> [Short exercise] Edit the records below by changing every "Visit us on" to "Find us on" and leaving all else unchanged.

%%

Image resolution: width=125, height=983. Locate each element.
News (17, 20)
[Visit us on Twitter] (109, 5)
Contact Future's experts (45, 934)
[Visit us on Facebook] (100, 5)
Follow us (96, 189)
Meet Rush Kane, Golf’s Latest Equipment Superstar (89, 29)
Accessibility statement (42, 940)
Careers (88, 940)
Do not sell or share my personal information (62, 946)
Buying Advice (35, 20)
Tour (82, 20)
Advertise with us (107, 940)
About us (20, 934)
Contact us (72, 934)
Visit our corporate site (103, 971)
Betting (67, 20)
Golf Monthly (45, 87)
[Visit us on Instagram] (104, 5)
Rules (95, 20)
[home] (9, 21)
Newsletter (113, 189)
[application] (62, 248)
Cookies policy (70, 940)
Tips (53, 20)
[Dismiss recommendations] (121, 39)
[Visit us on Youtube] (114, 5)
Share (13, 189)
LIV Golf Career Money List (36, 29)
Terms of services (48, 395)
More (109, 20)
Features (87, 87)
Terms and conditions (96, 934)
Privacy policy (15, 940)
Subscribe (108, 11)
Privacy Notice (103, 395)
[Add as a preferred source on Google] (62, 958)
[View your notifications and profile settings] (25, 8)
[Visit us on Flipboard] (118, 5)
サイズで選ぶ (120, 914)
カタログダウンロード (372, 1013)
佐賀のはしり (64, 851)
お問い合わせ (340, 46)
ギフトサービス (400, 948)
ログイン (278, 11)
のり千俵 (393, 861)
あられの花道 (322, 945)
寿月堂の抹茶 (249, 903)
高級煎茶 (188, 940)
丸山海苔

%%

> [Full output]
Image resolution: width=125, height=983. Locate each element.
News (17, 20)
[Find us on Twitter] (109, 5)
Contact Future's experts (45, 934)
[Find us on Facebook] (100, 5)
Follow us (96, 189)
Meet Rush Kane, Golf’s Latest Equipment Superstar (89, 29)
Accessibility statement (42, 940)
Careers (88, 940)
Do not sell or share my personal information (62, 946)
Buying Advice (35, 20)
Tour (82, 20)
Advertise with us (107, 940)
About us (20, 934)
Contact us (72, 934)
Visit our corporate site (103, 971)
Betting (67, 20)
Golf Monthly (45, 87)
[Find us on Instagram] (104, 5)
Rules (95, 20)
[home] (9, 21)
Newsletter (113, 189)
[application] (62, 248)
Cookies policy (70, 940)
Tips (53, 20)
[Dismiss recommendations] (121, 39)
[Find us on Youtube] (114, 5)
Share (13, 189)
LIV Golf Career Money List (36, 29)
Terms of services (48, 395)
More (109, 20)
Features (87, 87)
Terms and conditions (96, 934)
Privacy policy (15, 940)
Subscribe (108, 11)
Privacy Notice (103, 395)
[Add as a preferred source on Google] (62, 958)
[View your notifications and profile settings] (25, 8)
[Find us on Flipboard] (118, 5)
サイズで選ぶ (120, 914)
カタログダウンロード (372, 1013)
佐賀のはしり (64, 851)
お問い合わせ (340, 46)
ギフトサービス (400, 948)
ログイン (278, 11)
のり千俵 (393, 861)
あられの花道 (322, 945)
寿月堂の抹茶 (249, 903)
高級煎茶 (188, 940)
丸山海苔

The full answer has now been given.